Council officers have defended giving taxpayers’ support to a leisure operator to help it when the venues it runs were mothballed during the pandemic.
A meeting this week heard that Bedford Council is working closely with Fusion Leisure on a recovery plan which involves the repayment of ‘re-profiled’ management fees that were made subject of a payment holiday.
The council also paid Fusion between £44,700 and £54,700 per month between April and September 2020 to support the seven Fusion-run centres in the borough. The council is lobbying the Government to recover covid-related losses.
“I think by taking that sort of approach what we’ve managed to do is protect services, protect our assets, protect local jobs, the suppliers that supply Fusion and ultimately local health and well-being for our residents,” said John Molyneux, the council’s chief officer for regulatory services & culture.
Thursday’s (July 8) meeting of the budget and corporate services overview and scrutiny committee was told that financial risks if recovery goes wrong until the end of the contract in January 2024 rest with Fusion, not the council.
And Richard Tapley, the council’s manager of sports development and leisure, said the council is working with Fusion to attract customers back to venues.
“It’s a huge challenge to get people to return,” he said.
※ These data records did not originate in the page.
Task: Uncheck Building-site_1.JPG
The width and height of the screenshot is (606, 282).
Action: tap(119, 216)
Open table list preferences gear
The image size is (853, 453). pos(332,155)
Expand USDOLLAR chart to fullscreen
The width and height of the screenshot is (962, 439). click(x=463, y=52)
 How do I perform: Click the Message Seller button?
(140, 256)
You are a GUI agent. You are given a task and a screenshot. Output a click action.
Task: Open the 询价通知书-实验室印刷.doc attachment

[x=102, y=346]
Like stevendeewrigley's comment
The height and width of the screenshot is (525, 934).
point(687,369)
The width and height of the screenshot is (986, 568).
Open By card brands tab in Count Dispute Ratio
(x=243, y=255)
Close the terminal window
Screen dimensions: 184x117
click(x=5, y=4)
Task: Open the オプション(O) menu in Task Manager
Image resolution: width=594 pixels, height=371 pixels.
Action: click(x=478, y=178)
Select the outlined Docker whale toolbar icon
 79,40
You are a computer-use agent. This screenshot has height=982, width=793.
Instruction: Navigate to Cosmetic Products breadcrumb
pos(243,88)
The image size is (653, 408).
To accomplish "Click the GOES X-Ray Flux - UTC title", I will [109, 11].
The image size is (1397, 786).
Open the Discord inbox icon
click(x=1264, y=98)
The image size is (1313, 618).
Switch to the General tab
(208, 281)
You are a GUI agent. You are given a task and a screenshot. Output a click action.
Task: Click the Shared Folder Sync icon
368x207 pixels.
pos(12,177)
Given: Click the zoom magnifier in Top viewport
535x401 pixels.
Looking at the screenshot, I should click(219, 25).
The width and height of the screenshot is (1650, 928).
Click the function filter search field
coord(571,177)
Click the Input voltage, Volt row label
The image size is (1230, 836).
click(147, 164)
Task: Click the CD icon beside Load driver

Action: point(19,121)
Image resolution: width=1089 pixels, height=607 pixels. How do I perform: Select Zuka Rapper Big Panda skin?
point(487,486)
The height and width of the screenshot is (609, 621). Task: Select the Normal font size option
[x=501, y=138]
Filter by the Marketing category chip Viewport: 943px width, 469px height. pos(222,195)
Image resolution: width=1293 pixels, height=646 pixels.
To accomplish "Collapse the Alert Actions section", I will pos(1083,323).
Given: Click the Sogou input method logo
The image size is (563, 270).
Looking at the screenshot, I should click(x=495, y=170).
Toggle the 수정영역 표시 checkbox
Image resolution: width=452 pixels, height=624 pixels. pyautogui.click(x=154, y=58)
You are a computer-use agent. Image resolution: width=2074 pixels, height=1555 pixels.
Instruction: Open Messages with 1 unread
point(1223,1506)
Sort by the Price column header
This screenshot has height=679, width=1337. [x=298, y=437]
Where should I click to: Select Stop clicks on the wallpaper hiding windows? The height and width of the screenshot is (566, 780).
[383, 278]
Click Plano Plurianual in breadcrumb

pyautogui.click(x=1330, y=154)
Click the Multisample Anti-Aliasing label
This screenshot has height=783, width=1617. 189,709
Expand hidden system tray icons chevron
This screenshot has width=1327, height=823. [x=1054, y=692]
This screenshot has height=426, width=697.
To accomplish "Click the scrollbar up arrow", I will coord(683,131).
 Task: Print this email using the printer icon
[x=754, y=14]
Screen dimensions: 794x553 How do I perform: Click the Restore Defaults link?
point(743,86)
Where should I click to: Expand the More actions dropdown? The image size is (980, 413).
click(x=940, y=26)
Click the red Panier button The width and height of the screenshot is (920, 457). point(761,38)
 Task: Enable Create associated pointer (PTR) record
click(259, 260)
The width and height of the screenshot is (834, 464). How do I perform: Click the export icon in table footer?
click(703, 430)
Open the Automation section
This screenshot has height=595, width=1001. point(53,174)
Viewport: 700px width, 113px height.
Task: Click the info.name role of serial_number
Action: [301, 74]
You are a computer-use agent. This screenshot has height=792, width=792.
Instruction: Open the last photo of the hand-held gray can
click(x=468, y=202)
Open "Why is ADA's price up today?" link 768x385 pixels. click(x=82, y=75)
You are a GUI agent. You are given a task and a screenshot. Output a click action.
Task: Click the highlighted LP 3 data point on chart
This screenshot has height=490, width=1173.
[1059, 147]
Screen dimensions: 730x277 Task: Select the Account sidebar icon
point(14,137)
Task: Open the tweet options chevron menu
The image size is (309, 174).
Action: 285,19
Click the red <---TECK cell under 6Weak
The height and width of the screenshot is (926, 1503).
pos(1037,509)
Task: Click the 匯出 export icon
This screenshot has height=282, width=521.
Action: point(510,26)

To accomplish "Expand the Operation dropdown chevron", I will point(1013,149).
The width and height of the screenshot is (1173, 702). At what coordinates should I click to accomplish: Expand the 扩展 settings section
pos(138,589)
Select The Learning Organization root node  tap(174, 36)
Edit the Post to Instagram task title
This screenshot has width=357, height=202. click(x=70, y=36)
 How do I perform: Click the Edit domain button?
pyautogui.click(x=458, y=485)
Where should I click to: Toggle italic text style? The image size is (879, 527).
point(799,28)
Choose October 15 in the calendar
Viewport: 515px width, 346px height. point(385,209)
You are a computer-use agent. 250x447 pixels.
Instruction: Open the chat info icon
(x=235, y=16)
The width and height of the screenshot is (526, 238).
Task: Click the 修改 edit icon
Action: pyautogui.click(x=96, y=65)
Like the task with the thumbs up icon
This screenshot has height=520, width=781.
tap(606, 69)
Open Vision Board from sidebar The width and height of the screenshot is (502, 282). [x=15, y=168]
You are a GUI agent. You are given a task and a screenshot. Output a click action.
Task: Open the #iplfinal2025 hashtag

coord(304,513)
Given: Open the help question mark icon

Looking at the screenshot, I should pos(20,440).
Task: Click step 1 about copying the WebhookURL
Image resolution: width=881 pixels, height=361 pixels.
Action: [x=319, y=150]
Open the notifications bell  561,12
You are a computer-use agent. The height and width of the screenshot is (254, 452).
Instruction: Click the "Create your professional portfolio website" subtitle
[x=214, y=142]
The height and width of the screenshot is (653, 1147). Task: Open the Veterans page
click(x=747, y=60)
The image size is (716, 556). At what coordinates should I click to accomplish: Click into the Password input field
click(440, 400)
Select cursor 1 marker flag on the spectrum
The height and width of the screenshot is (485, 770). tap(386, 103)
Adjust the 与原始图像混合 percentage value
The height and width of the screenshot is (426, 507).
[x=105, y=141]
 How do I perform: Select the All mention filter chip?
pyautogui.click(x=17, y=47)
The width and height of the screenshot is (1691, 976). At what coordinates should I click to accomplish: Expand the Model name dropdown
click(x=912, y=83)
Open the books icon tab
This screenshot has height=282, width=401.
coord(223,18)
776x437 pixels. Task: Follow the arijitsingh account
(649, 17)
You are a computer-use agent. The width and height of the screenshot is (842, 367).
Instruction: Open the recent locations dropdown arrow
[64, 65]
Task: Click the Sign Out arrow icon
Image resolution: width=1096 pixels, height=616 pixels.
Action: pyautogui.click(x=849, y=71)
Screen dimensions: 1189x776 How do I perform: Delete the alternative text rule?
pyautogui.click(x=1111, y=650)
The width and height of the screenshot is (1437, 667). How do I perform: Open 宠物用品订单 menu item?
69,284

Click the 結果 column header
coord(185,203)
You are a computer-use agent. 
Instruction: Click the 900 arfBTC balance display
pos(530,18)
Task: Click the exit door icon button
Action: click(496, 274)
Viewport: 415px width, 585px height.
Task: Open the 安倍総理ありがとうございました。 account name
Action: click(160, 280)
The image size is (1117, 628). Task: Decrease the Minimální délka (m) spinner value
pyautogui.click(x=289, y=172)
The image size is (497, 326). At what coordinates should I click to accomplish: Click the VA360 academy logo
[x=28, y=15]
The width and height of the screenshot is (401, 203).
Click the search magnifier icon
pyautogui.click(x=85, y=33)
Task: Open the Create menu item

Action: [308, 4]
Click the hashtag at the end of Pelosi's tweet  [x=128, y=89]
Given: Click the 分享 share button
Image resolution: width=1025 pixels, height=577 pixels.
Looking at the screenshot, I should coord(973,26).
“Marketing is the key to all of this. The centres are good value compared to the more expensive alternatives that people have been using.
“We need to re-emphasise those benefits.”
Fusion currently manages Robinson Pool and Leisure Centre, Kempston Pool, Oasis Leisure Pool, Bedford International Athletic Stadium and the John Bunyan Sports and Fitness Centre. They also look after Mowsbury Park Golf Complex and Kempston Outdoor Centre.
The issue of support for Fusion Leisure was the subject of a heated political row between Lib Dem mayor Dave Hodgson and Conservative leader Graeme Coombes (Wilshamsted) late last year.
Cllr Coombes had slammed a decision to hand Fusion £632,000 of public money in direct grant and loan repayments as being “shrouded in secrecy”.
In turn, Mayor Hodgson said his opponents either lacked an understanding of numbers or were being mischievous.
Thursday’s meeting saw no such locking of political horns but cross party members of the committee did probe the nature of the contract between the council and Fusion.
Chairing the meeting, Cllr Stephen Moon (Cons, Great Barford) questioned the working relationship between the council and Fusion and why it wasn’t one where Bedford could tell its client what it wanted.
Mr Molyneux said: “The best relationships are partnerships that work together. We try to work together in the best way that we can.”